Nas últimas semanas, o bêbado da minha rua resolveu radicalizar. Transtornado pelo efeito mágico e malévolo do álcool, outro dia ele bateu a campainha lá de casa altas horas da noite e pediu alguma coisa de comer. O relógio marcava meia-noite. Mesmo assim, dei-lhe um sanduíche que havia sobrado do lanche da noite. Ele sorriu e saiu tropeçando rua abaixo, mastigando o pão com presunto. Eu dei um suspiro de contentamento e fui me deitar com um sorriso franciscano nos cantos da boca.

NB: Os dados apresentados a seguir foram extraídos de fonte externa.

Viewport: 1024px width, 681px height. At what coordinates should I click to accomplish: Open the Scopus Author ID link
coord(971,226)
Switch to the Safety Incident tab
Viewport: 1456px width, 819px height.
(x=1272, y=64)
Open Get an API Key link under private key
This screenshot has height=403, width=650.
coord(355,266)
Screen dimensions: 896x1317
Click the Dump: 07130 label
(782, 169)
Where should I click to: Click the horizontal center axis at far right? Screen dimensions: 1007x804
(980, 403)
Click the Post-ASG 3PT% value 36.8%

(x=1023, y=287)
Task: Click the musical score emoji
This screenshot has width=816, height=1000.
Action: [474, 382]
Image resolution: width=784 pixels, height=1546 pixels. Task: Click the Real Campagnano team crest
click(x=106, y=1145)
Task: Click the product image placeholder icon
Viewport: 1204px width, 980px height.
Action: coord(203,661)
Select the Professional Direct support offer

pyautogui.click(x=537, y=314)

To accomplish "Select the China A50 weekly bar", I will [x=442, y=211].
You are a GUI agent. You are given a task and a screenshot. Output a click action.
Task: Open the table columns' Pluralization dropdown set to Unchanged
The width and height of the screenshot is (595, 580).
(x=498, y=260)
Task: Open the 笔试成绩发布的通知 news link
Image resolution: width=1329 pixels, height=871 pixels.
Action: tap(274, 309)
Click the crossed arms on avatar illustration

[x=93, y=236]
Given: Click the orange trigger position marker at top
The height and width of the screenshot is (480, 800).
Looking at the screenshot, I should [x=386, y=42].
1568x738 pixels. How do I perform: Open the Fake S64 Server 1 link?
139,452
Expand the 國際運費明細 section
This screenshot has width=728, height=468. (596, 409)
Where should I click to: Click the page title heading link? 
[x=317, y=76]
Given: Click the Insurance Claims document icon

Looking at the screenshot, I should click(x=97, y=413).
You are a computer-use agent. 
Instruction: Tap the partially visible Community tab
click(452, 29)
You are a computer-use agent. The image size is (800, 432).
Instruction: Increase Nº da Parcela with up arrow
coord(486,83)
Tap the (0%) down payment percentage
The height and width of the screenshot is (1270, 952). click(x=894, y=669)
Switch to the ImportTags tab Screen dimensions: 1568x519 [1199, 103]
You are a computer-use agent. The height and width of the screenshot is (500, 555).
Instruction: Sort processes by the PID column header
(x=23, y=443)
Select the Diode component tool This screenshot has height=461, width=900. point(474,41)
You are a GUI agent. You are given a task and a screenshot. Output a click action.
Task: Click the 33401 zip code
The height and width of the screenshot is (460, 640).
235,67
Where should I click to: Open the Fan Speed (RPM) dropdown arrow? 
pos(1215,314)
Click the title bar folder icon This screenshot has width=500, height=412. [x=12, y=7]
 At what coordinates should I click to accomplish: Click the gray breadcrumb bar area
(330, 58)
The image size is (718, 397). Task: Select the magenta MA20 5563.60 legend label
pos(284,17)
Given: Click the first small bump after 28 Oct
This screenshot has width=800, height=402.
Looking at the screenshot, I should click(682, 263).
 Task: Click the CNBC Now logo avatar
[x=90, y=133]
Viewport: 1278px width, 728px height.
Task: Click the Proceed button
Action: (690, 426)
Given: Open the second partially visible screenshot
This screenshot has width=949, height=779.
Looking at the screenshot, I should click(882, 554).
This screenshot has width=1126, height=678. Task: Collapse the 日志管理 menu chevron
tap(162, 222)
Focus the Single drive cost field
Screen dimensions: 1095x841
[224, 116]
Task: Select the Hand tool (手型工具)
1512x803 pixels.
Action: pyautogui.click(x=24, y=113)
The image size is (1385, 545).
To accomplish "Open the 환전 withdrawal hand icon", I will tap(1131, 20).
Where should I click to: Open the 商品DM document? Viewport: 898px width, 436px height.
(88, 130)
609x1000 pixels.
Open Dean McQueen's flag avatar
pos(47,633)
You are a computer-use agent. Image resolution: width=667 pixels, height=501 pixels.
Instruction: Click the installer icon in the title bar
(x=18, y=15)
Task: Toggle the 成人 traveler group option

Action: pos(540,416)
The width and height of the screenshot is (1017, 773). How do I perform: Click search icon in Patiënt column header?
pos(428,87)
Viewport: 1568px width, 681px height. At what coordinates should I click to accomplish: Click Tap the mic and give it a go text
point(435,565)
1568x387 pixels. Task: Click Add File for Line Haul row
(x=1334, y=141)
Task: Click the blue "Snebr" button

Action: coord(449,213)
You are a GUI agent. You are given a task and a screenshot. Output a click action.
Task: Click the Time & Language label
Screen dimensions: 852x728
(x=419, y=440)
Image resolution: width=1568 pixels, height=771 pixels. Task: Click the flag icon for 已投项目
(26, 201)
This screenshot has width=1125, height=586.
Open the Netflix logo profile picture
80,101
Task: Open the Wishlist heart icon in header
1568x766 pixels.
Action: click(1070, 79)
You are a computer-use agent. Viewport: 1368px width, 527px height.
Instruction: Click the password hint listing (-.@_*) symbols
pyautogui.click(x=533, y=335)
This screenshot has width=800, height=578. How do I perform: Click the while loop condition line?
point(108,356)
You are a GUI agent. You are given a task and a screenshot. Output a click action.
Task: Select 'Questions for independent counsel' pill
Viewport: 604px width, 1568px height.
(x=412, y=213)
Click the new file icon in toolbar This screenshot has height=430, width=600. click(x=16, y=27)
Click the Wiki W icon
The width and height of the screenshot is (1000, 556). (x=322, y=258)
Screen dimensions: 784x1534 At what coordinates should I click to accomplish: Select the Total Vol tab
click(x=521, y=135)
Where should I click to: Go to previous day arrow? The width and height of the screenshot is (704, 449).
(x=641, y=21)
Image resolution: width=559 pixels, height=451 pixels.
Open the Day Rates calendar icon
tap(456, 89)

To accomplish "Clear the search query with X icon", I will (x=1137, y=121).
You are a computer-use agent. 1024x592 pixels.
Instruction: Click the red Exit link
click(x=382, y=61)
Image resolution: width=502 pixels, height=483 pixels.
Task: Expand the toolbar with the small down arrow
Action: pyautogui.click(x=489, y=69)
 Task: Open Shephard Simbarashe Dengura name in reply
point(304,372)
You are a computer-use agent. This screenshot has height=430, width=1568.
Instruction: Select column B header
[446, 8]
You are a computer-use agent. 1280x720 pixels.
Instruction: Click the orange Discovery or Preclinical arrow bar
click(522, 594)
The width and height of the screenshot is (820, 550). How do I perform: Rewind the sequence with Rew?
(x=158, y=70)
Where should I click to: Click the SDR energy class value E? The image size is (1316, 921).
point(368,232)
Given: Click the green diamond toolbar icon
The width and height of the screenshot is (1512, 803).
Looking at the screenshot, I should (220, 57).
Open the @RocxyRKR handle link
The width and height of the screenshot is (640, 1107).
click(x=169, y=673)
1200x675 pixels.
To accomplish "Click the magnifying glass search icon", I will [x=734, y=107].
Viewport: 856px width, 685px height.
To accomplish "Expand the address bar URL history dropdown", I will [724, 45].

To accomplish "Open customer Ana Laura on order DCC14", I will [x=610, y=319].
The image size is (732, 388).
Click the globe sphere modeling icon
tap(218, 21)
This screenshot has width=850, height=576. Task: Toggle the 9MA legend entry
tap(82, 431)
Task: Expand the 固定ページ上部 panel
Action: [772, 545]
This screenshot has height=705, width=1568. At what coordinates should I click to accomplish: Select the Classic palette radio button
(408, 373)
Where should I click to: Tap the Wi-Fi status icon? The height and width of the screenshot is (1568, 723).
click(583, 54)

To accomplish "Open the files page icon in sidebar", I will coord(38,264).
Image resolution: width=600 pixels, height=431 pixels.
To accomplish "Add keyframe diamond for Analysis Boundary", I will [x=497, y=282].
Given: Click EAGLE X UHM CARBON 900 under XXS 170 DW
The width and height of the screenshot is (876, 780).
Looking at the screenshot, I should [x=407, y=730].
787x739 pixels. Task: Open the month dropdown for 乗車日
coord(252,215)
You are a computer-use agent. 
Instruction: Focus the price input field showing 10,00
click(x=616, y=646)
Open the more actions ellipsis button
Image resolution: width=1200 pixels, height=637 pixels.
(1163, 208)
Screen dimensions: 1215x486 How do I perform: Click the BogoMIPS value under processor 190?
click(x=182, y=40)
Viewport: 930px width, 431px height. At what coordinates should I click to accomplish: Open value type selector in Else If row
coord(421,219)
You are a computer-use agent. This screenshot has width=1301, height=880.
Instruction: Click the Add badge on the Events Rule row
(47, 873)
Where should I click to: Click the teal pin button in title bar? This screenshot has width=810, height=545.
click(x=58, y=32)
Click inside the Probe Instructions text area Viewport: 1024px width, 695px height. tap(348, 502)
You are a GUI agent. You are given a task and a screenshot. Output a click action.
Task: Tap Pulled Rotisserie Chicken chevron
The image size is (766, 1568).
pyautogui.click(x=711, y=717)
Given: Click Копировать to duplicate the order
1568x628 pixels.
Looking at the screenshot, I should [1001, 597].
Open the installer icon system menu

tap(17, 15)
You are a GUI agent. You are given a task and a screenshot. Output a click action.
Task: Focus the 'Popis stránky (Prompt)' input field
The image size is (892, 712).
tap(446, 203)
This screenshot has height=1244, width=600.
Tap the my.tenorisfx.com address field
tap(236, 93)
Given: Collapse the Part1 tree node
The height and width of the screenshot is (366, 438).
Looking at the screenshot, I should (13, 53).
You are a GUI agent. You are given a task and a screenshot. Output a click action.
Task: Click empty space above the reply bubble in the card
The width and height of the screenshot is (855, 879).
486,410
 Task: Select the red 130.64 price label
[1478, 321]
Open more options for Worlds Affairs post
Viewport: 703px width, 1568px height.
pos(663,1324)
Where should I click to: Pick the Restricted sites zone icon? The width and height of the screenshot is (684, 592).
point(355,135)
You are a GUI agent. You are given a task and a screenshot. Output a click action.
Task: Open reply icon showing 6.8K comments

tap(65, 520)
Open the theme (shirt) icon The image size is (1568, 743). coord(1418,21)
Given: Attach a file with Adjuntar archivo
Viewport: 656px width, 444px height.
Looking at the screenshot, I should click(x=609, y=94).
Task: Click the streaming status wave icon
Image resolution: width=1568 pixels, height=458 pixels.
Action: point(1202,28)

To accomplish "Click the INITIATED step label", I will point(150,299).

Alguns dias depois, por volta das duas da manhã, acordei sobressaltado com os cachorros latindo no portão. Permaneci na cama, com os olhos mirando o escuro e os ouvidos ligados em qualquer ruído suspeito. O plin-plão da campainha me fez saltar da cama. Minha mulher acordou, perguntando quem será numa hora dessas. Abri a porta da sala sem acender a luz e fui até o jardim. Pelo olho mágico do portão vi a figura inconfundível do bêbado da minha rua.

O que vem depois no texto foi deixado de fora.